Excerpted records:
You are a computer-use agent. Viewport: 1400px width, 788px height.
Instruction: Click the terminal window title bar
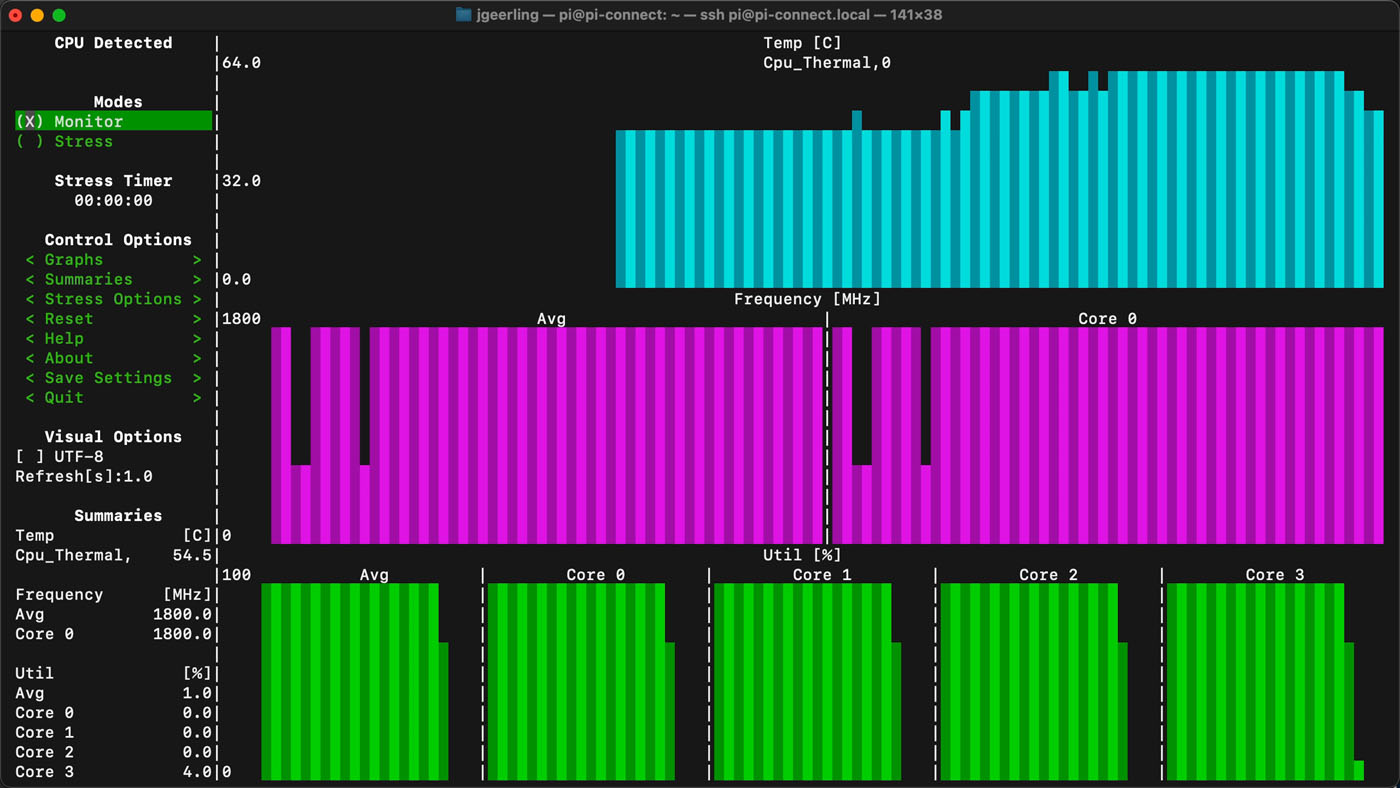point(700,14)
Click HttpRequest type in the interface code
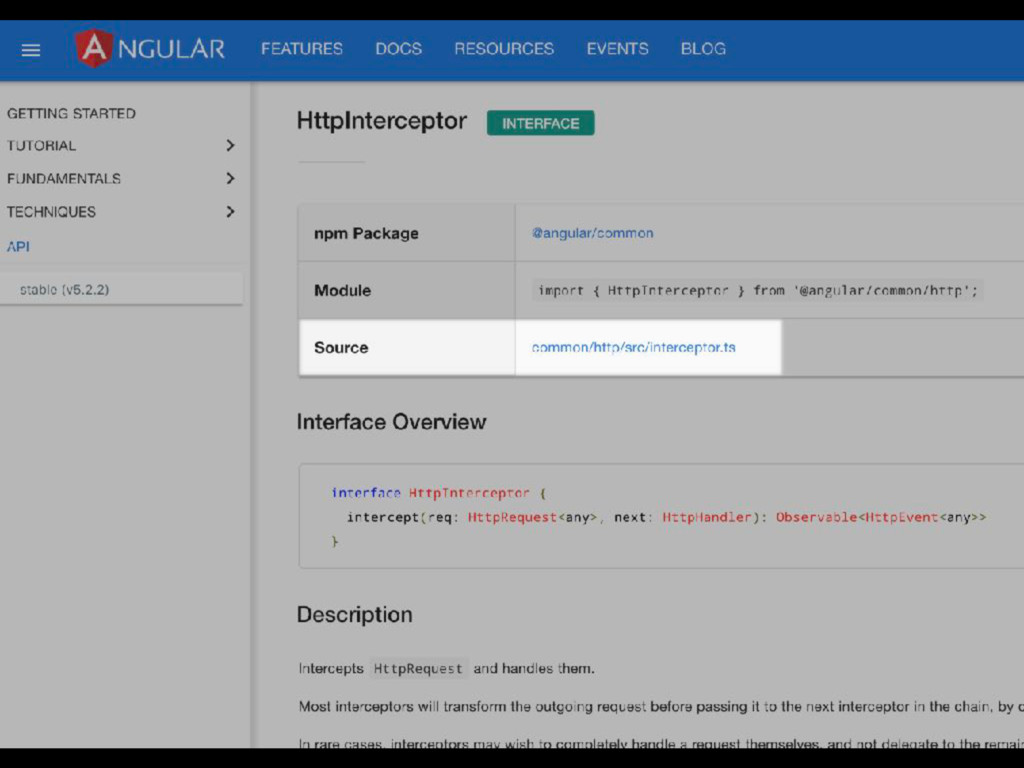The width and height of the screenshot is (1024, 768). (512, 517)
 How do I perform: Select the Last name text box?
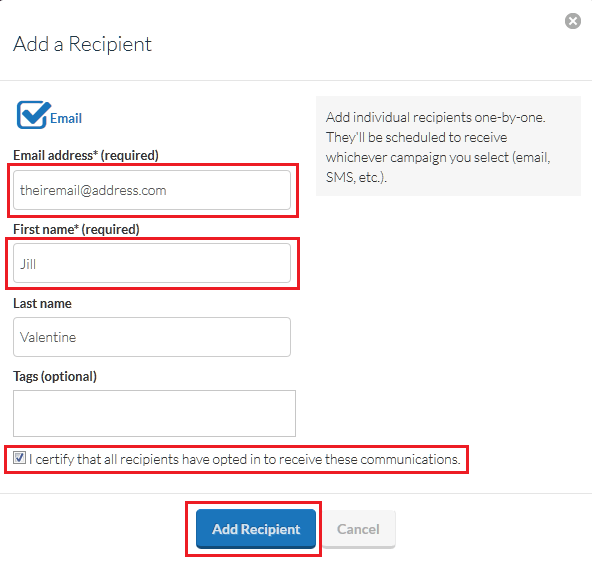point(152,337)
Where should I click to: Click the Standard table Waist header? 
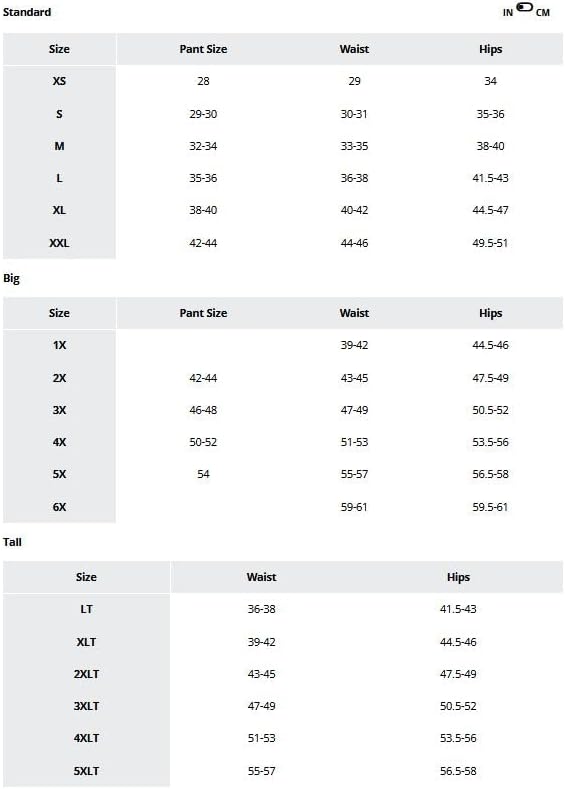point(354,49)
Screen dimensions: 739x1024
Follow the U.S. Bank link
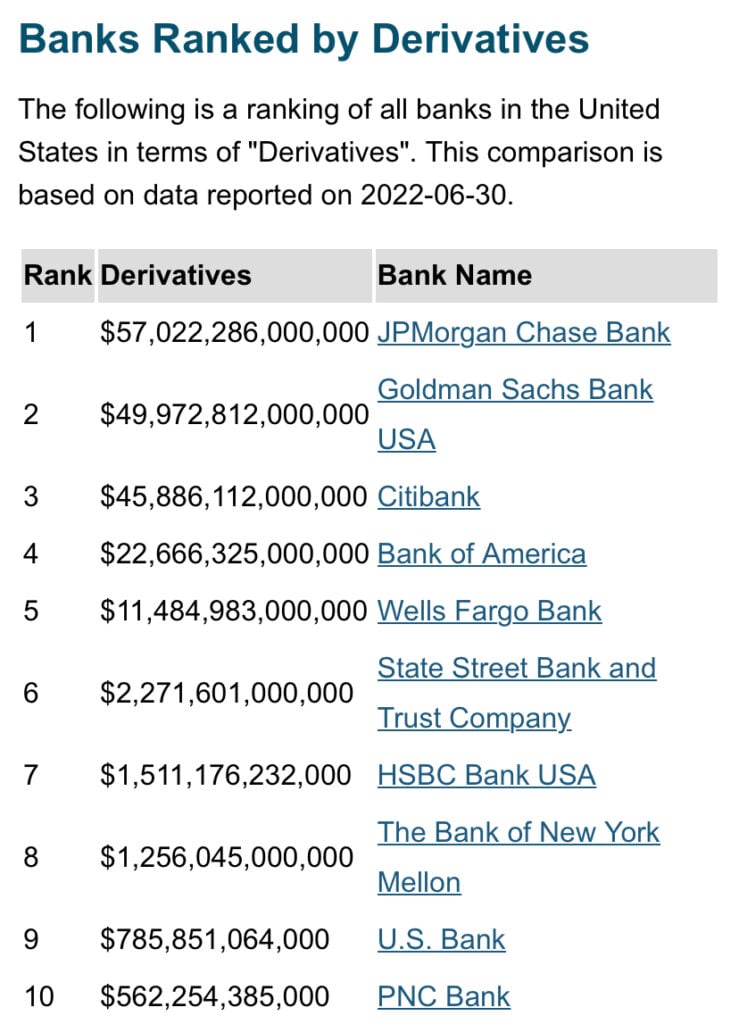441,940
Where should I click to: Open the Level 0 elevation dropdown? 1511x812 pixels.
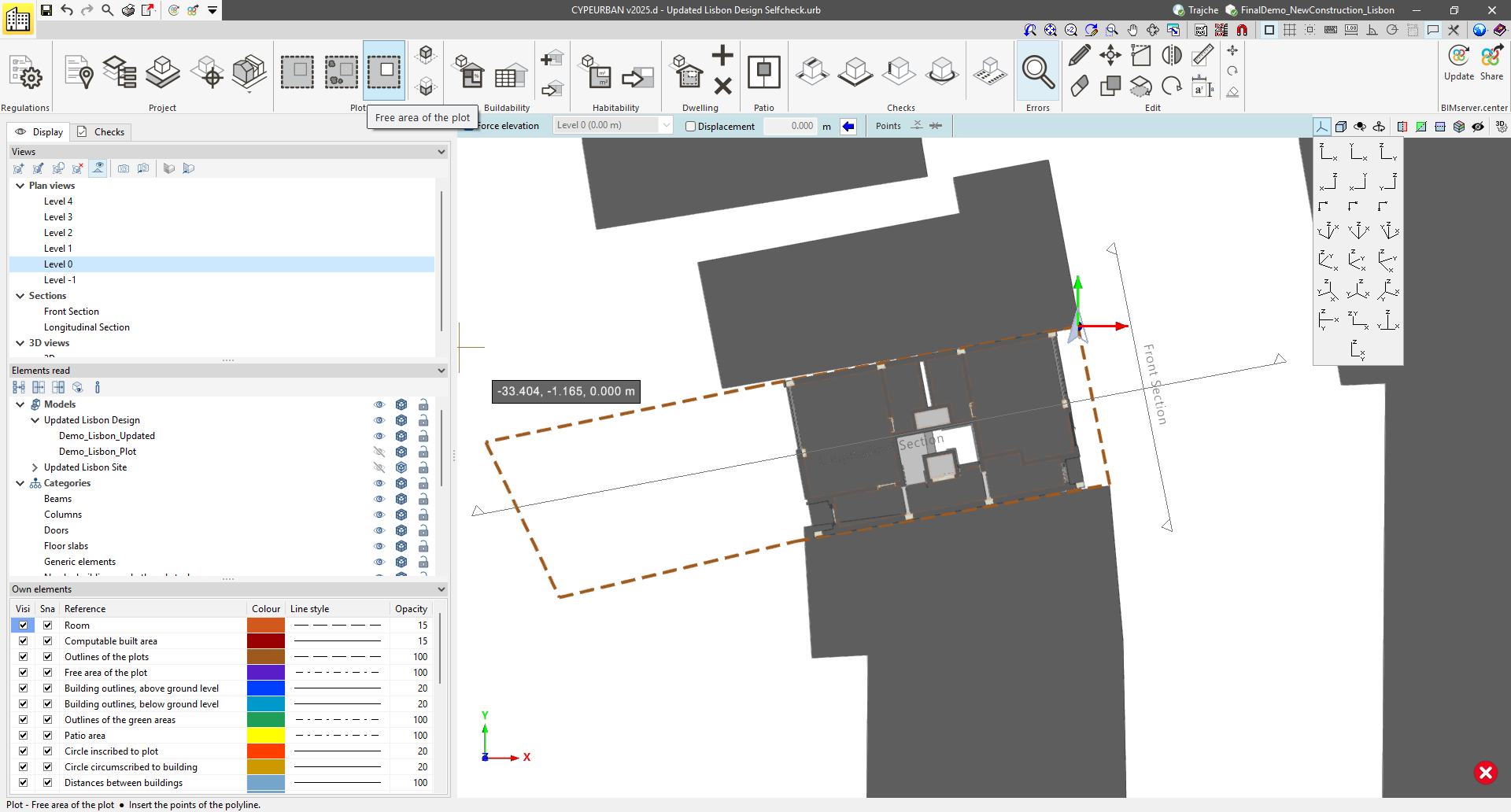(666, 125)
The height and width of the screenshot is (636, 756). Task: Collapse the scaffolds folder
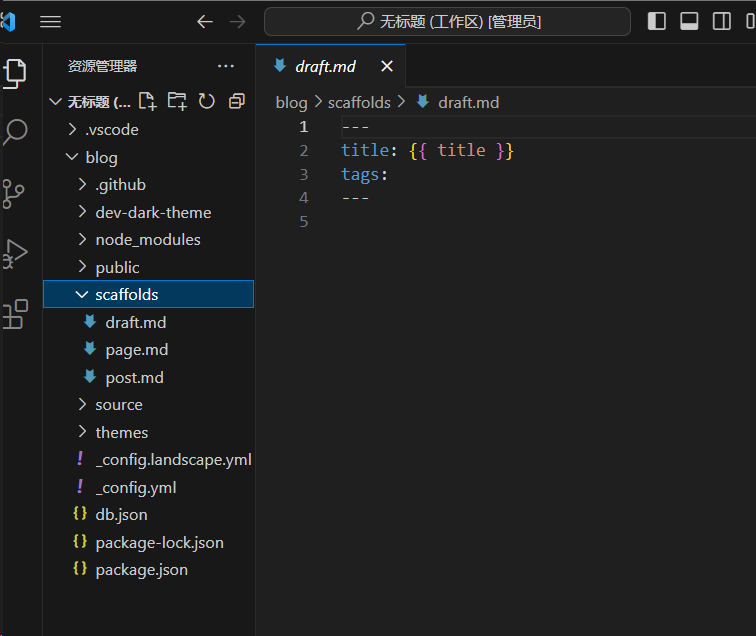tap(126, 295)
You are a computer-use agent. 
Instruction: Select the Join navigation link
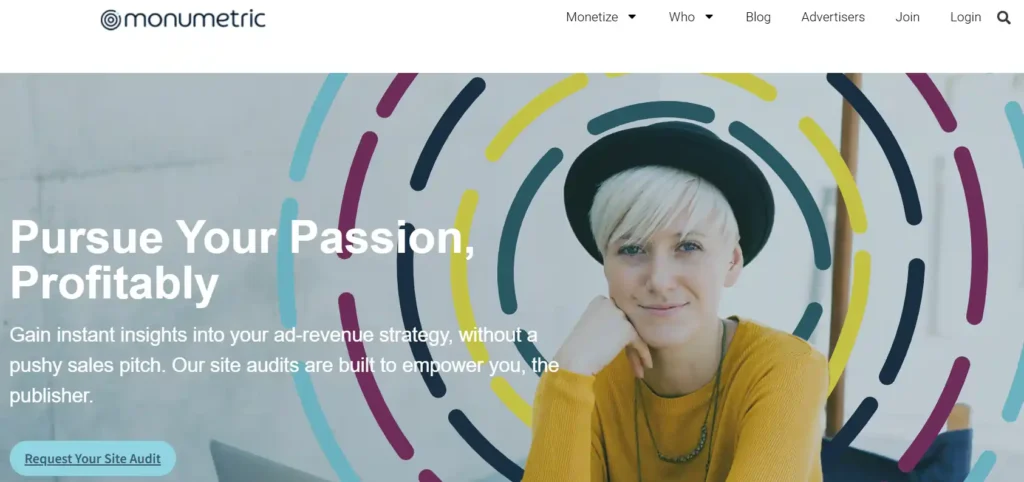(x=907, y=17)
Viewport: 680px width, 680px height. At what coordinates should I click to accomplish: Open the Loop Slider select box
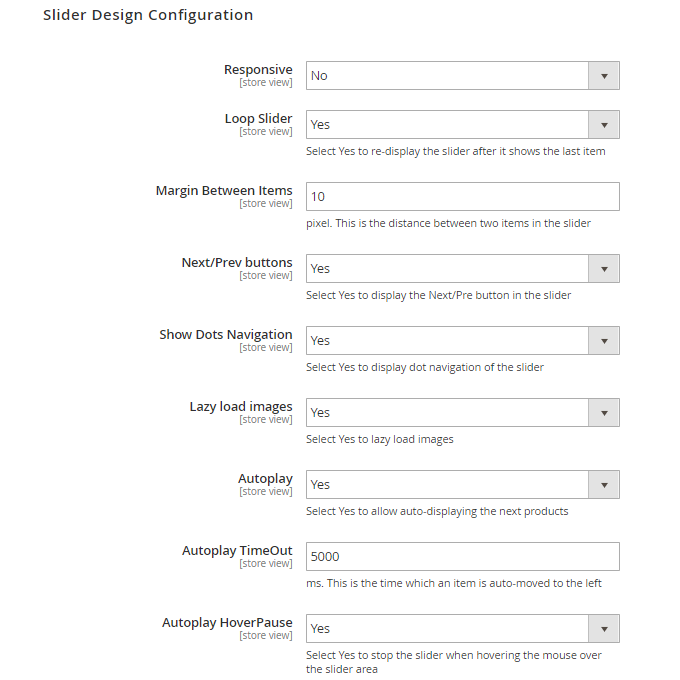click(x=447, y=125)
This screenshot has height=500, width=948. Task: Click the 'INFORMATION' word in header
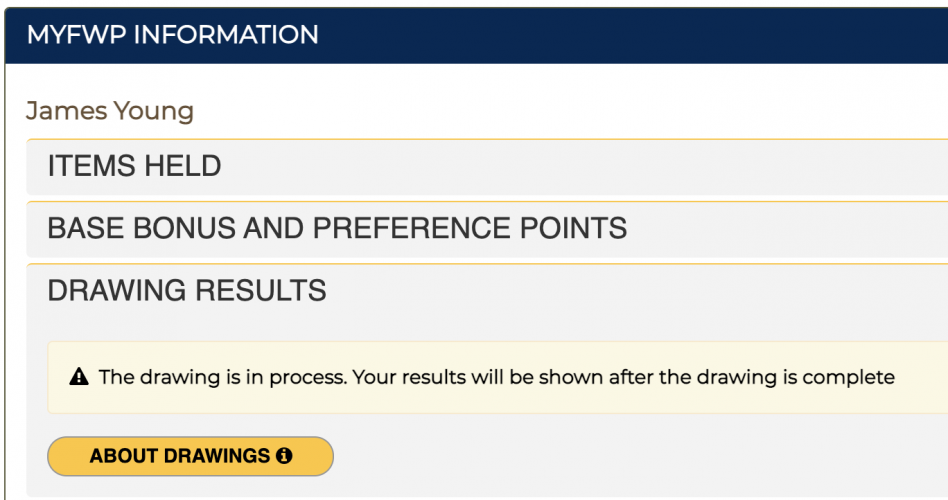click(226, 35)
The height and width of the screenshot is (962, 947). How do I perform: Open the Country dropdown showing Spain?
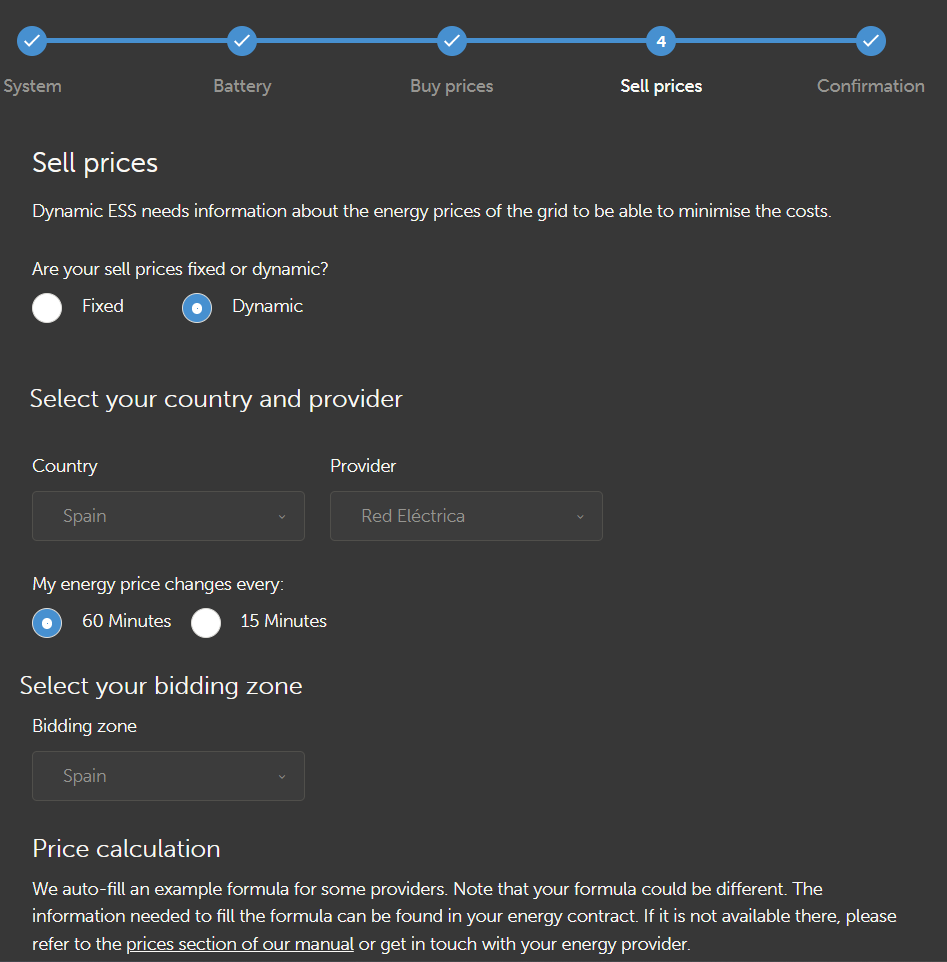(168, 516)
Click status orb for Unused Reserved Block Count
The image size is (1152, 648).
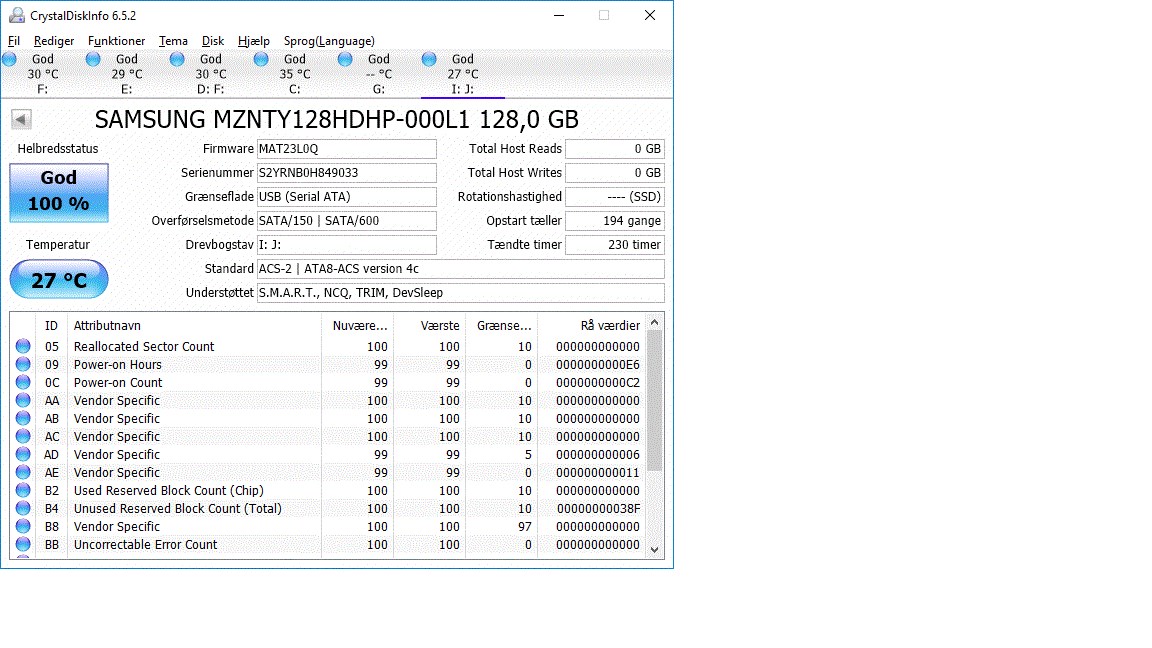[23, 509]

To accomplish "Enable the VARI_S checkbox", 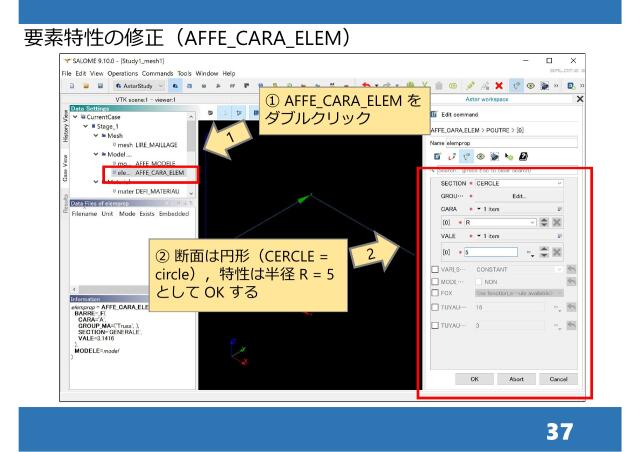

Task details: What you return should be only the lines from the line with "Viewport: 680px width, 680px" through the last line of the listing above, exactly, both ends included, pictures excluded.

Output below:
Viewport: 680px width, 680px height. At what coordinates should I click to accomplish: Open the Loop Slider select box
click(x=447, y=125)
This screenshot has height=500, width=948. Task: Click the 'INFORMATION' word in header
click(226, 35)
The height and width of the screenshot is (962, 947). How do I perform: Open the Country dropdown showing Spain?
(168, 516)
Click status orb for Unused Reserved Block Count
The image size is (1152, 648).
[23, 509]

To accomplish "Enable the VARI_S checkbox", 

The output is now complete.